[BLOC DE TEXTE]

_ _ _ _ _ _ _

La pauvreté
Par : Abdeslam Seddiki (ministre sortant de l'emploi et des affaires sociales)
La pauvreté existe .On la voit au quotidien même si les chiffres officiels montrent un recul dans son ampleur. Mais elle n’est pas fatale. Tout le monde ou presque le reconnait : elle est le produit d’une certaine politique et de certains choix en matière de développement. Elle n’est pas nécessairement corrélée, comme d’aucuns ont tendance à l’accréditer, au niveau du développement exprimé par le revenu national global et par habitant et, in fine, à la richesse produite. Preuve en est que la pauvreté existe plus aux Etats- Unis qu’en Suède à titre d’exemple.
On peut multiplier des comparaisons à souhait. Qu’en est –il au Maroc ? Les chiffres disponibles tels qu’ils sont publiés par le HCP montrent un net recul de la pauvreté entre la période 2001-2014. Ainsi le taux de pauvreté a été divisé par trois, passant respectivement de 15,3% à 4,8%. En chiffres absolus, le nombre de personnes pauvres est passé de 4 461 000 en 2001 à 1 605 000 en 2014 enregistrant ainsi une baisse annuelle moyenne supérieure à 7% durant la période considérée, avec cependant des disparités entre le milieu de résidence et les différentes régions.

_ _ _ _ _ _ _

[LISTE DES TÂCHES]
1/ D'après le texte sur la pauvreté, combien de personnes pauvres le Maroc comptait-il en 2001 ?
2/ Dressez la liste complète des pays nommés dans le texte sur la pauvreté.
3/ Reproduisez fidèlement le passage du texte sur la pauvreté qui commence par « On peut multiplier » et se poursuit jusqu'à « les différentes régions. ».

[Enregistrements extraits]
_ _ _ _ _ _ _

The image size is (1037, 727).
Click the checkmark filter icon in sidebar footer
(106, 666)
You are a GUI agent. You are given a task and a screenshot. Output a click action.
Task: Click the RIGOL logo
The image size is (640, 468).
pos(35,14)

_ _ _ _ _ _ _

[CORRIGÉ]
1/ 4 461 000 personnes.

2/ États-Unis, Suède, Maroc

3/
On peut multiplier des comparaisons à souhait. Qu’en est –il au Maroc ? Les chiffres disponibles tels qu’ils sont publiés par le HCP montrent un net recul de la pauvreté entre la période 2001-2014. Ainsi le taux de pauvreté a été divisé par trois, passant respectivement de 15,3% à 4,8%. En chiffres absolus, le nombre de personnes pauvres est passé de 4 461 000 en 2001 à 1 605 000 en 2014 enregistrant ainsi une baisse annuelle moyenne supérieure à 7% durant la période considérée, avec cependant des disparités entre le milieu de résidence et les différentes régions.